Indian film director (born 1988)

Zanane Rajsingh (born 15 March 1988 ) is an Indian film director. His debut film Beyond Blue - An Unnerving Tale of a Demented Mind, World Premiered on 16 May 2015 at 68th Festival de Cannes Marche du Film and the film was digitally released on Amazon Prime on December 2, 2019 He was recently awarded at 8th Gauravvanta Gujarati Awards for his contribution to Gujarat State for making films and taking Gujarati community worldwide. His next is a Gujarati film entitled 'Colorbaaj' which is based on underground parties in Ahmedabad He is currently making a film on the topic of the climate change and its adverse effects titled It's Tomorrow - The Film. The film is written by Dr. Rajeshkumar Acharya and is being produced in the United States and India. He worked as a Creative Producer for Visioneers Dubai, a studio run under the PMO office of UAE. In 2023, he attended the Bahrain International Film Festival where he announced his under development film Morpankh and two web shows called No Love, Please and BlueBird.
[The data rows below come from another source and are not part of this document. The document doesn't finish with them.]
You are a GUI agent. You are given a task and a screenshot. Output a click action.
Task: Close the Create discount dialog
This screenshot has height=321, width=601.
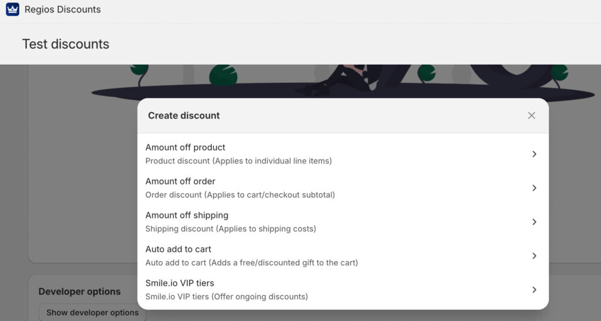click(x=531, y=116)
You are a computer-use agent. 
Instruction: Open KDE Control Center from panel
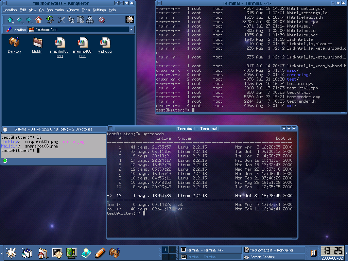(x=72, y=253)
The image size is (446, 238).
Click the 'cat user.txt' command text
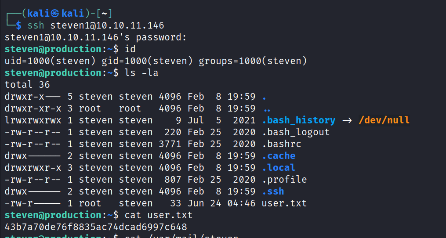159,215
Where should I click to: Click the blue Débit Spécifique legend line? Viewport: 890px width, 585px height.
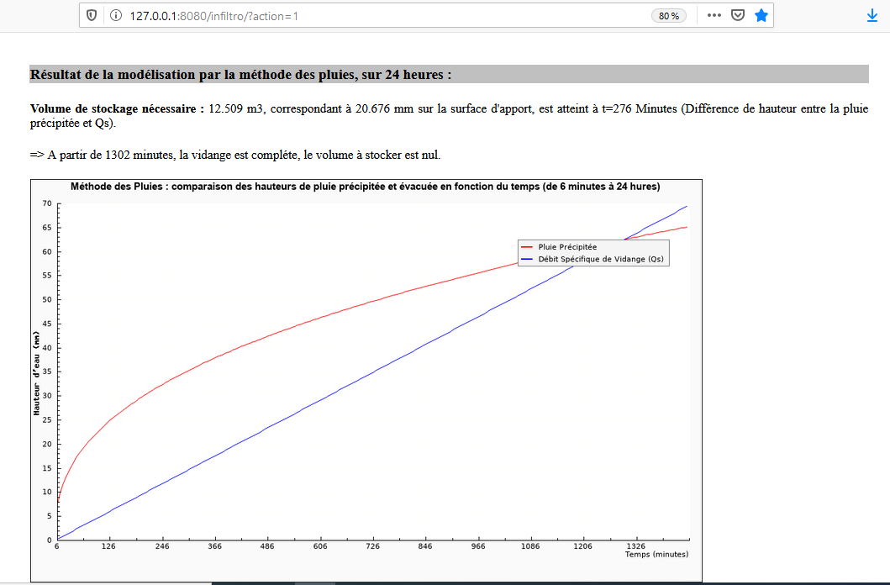(x=528, y=260)
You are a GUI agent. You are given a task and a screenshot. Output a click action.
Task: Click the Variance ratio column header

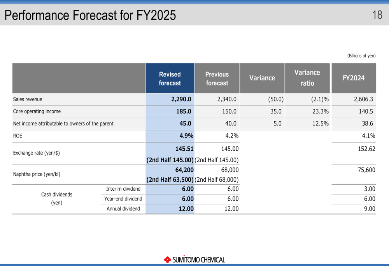[x=307, y=78]
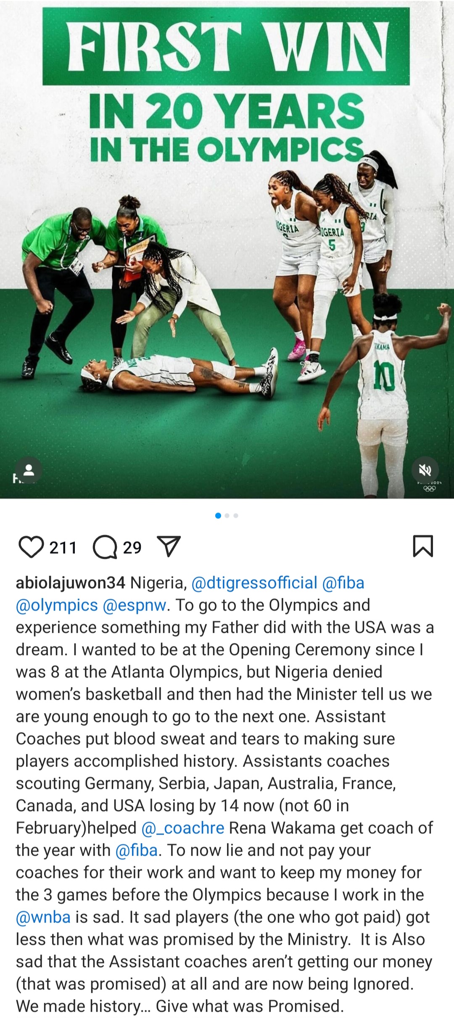This screenshot has width=454, height=1018.
Task: Open abiolajuwon34 profile from caption
Action: (x=71, y=583)
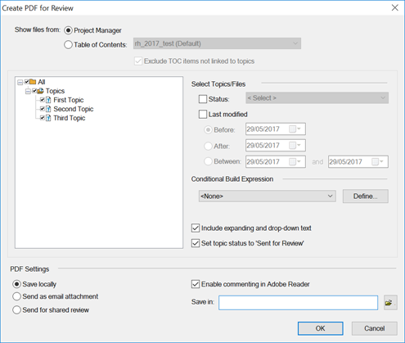Enable the Status filter checkbox
This screenshot has height=343, width=405.
tap(203, 99)
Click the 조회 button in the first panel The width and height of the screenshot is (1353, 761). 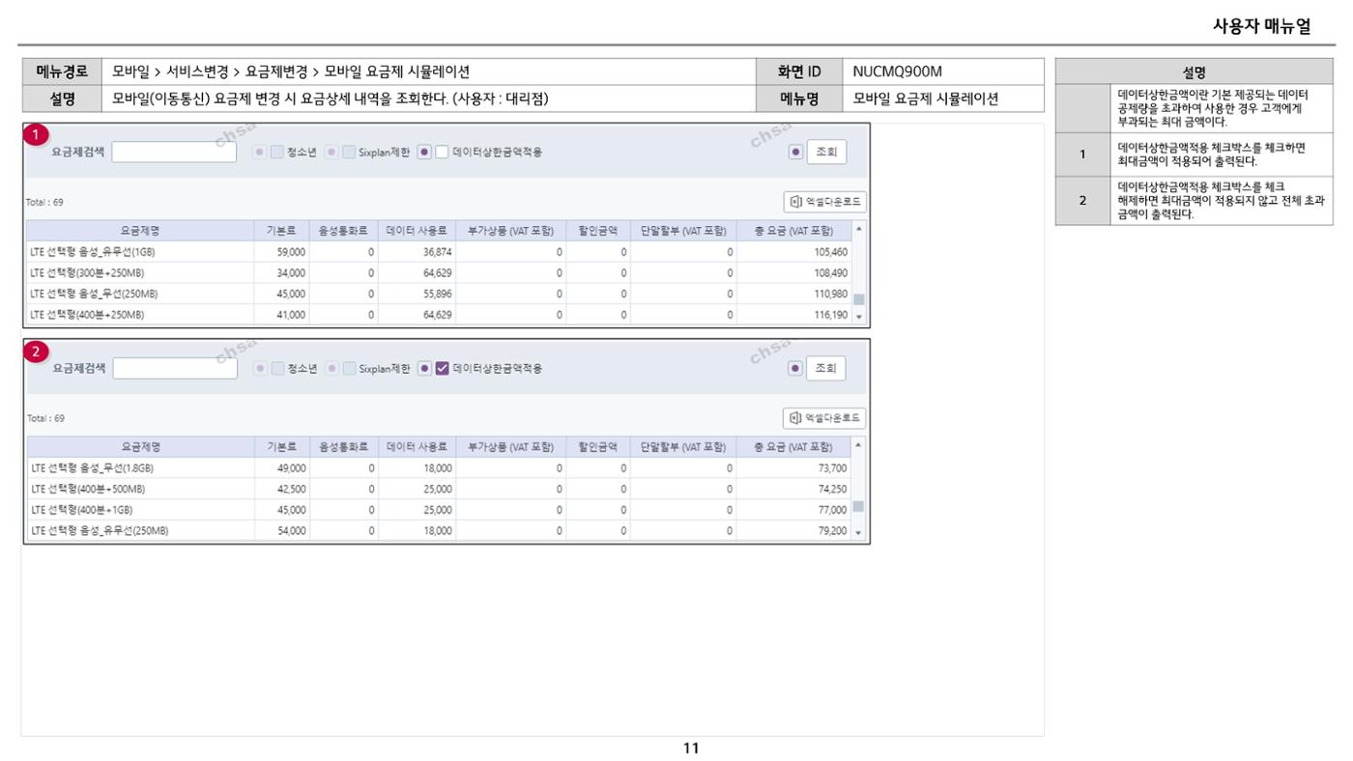pyautogui.click(x=826, y=152)
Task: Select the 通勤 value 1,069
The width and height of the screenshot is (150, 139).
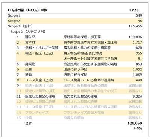Action: [x=137, y=75]
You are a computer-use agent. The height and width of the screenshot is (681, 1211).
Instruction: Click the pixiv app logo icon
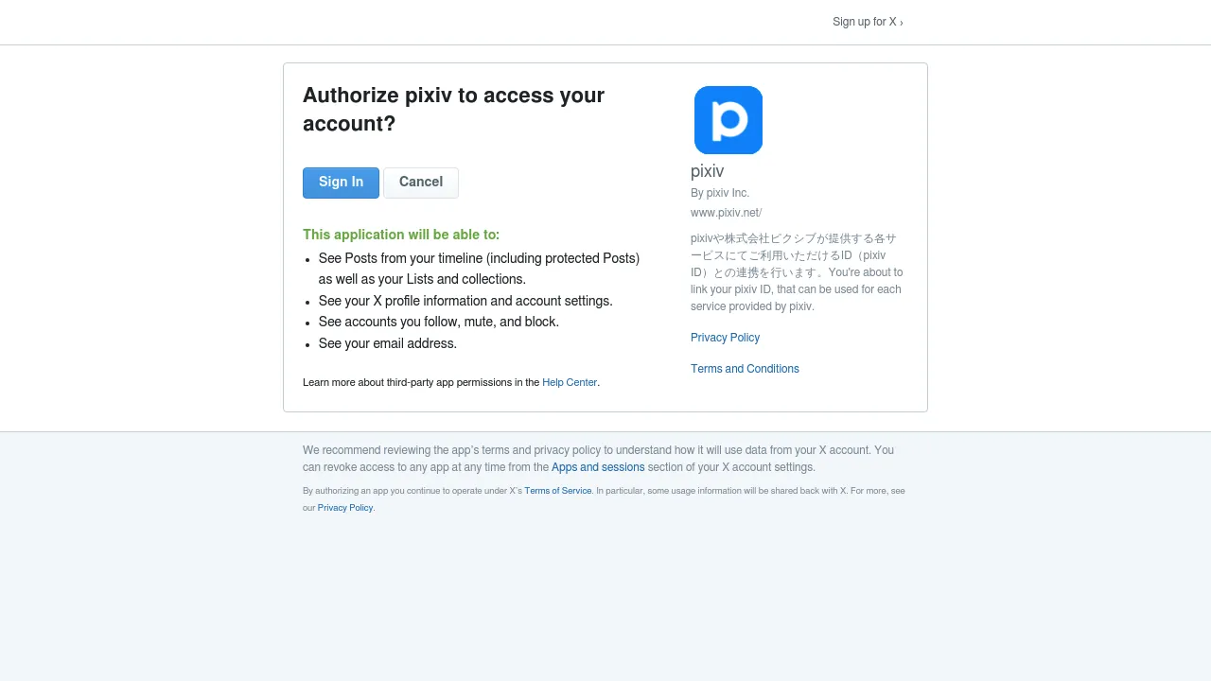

==Early life and education==
Zanane Rajsingh was born in Kolhapur, Maharashtra in 1988. He studied at National Public School, Indore and St. Paul's Higher Secondary School, Indore where his family resides in Harsiddhi Colony. His father works as a logistic manager in a private firm in Ahmedabad and his mother is a retired school teacher. He currently resides in Ahmedabad, Gujarat.

==Career==
In 2009, Zanane Rajsingh moved to Pune to work for a Multinational corporation where he continued working till 2011. While working there, he made a 16-minute short film A Candle Light Event based on the German bakery blast in Pune in 2010, which garnered appreciation from the film festivals.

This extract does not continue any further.